Structure of SAWScript

A SAWScript program consists, at the top level, of a sequence of commands to be executed in order. Each command is terminated with a semicolon. For example, the print command displays a textual representation of its argument. Suppose the following text is stored in the file print.saw:

print 3;

The command saw print.saw will then yield output similar to the following:

Loading module Cryptol
Loading file "print.saw"
3

The same code can be run from the interactive REPL:

sawscript> print 3;
3

At the REPL, terminating semicolons can be omitted:

sawscript> print 3
3

To make common use cases simpler, bare values at the REPL are treated as if they were arguments to print:

sawscript> 3
3

One SAWScript file can be included in another using the include command, which takes the name of the file to be included as an argument. For example:

sawscript> include "print.saw"
Loading file "print.saw"
3

Typically, included files are used to import definitions, not perform side effects like printing. However, as you can see, if any commands with side effects occur at the top level of the imported file, those side effects will occur during import.

Parts of a SAW Script

Warning

This section is under construction!

A First Simple Example

Warning

This section is under construction!

To get started with SAW, let’s see what it takes to verify simple programs that do not use pointers (or that use them only internally). Consider, for instance the C program that adds its two arguments together:

#include <stdint.h>
uint32_t add(uint32_t x, uint32_t y) {
    return x + y;
}

We can specify this function’s expected behavior as follows:

let add_setup = do {
    x <- llvm_fresh_var "x" (llvm_int 32);
    y <- llvm_fresh_var "y" (llvm_int 32);
    llvm_execute_func [llvm_term x, llvm_term y];
    llvm_return (llvm_term {{ x + y : [32] }});
};

We can then compile the C file add.c into the bitcode file add.bc and verify it with ABC:

m <- llvm_load_module "add.bc";
add_ms <- llvm_verify m "add" [] false add_setup abc;

Syntax

The syntax of SAWScript is reminiscent of functional languages such as Cryptol, Haskell and ML. In particular, functions are applied by writing them next to their arguments rather than by using parentheses and commas. Rather than writing f(x, y), write f x y.

Comments are written as in C, Java, and Rust (among many other languages). All text from // until the end of a line is ignored. Additionally, all text between /* and */ is ignored, regardless of whether the line ends.

Basic Types and Values

All values in SAWScript have types, and these types are determined and checked before a program runs (that is, SAWScript is statically typed). The basic types available are similar to those in many other languages.

  • The Int type represents unbounded mathematical integers. Integer constants can be written in decimal notation (e.g., 42), hexadecimal notation (0x2a), and binary (0b00101010). However, unlike many languages, integers in SAWScript are used primarily as constants. Arithmetic is usually encoded in Cryptol, as discussed in the next section.

  • The Boolean type, Bool, contains the values true and false, like in many other languages. As with integers, computations on Boolean values usually occur in Cryptol.

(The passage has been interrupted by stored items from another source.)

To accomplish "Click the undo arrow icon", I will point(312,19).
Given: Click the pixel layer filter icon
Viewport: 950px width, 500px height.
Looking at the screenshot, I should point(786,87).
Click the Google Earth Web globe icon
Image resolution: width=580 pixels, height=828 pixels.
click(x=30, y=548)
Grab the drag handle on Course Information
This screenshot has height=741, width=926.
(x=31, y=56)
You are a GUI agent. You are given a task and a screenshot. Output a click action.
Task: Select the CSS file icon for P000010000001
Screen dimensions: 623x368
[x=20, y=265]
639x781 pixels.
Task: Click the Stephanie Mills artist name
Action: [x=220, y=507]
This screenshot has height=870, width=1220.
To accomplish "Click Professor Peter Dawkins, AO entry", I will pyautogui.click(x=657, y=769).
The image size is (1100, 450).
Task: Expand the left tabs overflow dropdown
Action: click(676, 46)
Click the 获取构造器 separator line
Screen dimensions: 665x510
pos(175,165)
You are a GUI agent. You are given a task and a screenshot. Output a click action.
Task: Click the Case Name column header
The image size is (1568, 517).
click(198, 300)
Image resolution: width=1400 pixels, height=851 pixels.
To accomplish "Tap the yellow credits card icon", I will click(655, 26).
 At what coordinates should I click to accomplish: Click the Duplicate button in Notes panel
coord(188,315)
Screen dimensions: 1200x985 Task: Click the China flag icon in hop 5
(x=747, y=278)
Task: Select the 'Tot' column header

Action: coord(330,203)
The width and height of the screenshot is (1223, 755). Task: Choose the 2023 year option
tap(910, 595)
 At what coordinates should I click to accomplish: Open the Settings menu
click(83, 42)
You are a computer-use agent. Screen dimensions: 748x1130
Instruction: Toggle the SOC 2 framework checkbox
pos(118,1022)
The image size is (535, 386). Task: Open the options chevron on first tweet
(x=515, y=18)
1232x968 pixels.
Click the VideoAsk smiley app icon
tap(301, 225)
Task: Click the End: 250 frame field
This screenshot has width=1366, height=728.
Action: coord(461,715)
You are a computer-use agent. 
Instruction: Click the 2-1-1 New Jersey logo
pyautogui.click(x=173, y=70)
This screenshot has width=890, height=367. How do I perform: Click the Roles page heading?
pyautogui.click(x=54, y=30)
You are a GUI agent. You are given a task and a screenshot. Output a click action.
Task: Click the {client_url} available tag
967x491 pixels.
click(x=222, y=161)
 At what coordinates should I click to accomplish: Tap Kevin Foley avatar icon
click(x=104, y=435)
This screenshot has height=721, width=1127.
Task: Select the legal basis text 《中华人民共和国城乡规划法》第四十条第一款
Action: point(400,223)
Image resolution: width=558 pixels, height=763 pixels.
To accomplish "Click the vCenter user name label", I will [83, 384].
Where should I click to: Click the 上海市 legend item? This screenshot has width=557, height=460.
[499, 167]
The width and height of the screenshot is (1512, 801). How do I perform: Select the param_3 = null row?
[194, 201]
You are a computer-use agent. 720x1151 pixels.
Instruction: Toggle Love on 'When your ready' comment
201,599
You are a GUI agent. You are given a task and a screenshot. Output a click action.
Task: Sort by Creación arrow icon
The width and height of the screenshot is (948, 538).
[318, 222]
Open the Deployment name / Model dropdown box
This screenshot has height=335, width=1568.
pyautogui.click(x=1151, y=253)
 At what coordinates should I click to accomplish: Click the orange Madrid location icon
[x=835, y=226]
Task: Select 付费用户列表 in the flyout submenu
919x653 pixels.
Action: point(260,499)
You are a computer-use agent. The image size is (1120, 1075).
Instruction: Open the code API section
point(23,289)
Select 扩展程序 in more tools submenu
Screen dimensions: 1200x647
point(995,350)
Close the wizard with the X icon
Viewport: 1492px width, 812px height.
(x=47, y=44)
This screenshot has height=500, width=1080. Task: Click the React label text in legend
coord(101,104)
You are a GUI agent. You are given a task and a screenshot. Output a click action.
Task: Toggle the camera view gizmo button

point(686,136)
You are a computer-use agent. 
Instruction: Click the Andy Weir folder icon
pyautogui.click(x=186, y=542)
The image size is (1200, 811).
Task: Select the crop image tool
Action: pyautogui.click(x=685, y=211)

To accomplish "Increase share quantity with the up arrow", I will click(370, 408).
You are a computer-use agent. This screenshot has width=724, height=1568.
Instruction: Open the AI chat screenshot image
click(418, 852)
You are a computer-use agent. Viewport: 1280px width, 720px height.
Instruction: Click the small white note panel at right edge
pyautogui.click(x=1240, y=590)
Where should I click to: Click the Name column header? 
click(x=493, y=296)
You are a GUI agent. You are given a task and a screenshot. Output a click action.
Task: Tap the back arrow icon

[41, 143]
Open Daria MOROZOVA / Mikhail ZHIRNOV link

  • Values of any type can be aggregated into tuples. For example, the value (true, 10) has the type (Bool, Int).

  • Values of any type can also be aggregated into records, which are exactly like tuples except that their components have names. For example, the value { b = true, n = 10 } has the type { b : Bool, n : Int }.

  • A sequence of values of the same type can be stored in a list. For example, the value [true, false, true] has the type [Bool].

  • Strings of textual characters can be represented in the String type. For example, the value "example" has type String.

  • The “unit” type, written (), is essentially a placeholder, similar to void in languages like C and Java. It has only one value, also written (). Values of type () convey no information. We will show in later sections several cases where this is useful.

  • Functions are given types that indicate what type they consume and what type they produce. For example, the type Int -> Bool indicates a function that takes an Int as input and produces a Bool as output. Functions with multiple arguments use multiple arrows. For example, the type Int -> String -> Bool indicates a function in which the first argument is an Int, the second is a String, and the result is a Bool. It is possible, but not necessary, to group arguments in tuples, as well, so the type (Int, String) -> Bool describes a function that takes one argument, a pair of an Int and a String, and returns a Bool.

SAWScript also includes some more specialized types that do not have straightforward counterparts in most other languages. These will appear in later sections.

Basic Expression Forms

One of the key forms of top-level command in SAWScript is a binding, introduced with the let keyword, which gives a name to a value. For example:

sawscript> let x = 5
sawscript> x
5

Bindings can have parameters, in which case they define functions. For instance, the following function takes one parameter and constructs a list containing that parameter as its single element.

sawscript> let f x = [x]
sawscript> f "text"
["text"]

Functions themselves are values and have types. The type of a function that takes an argument of type a and returns a result of type b is a -> b.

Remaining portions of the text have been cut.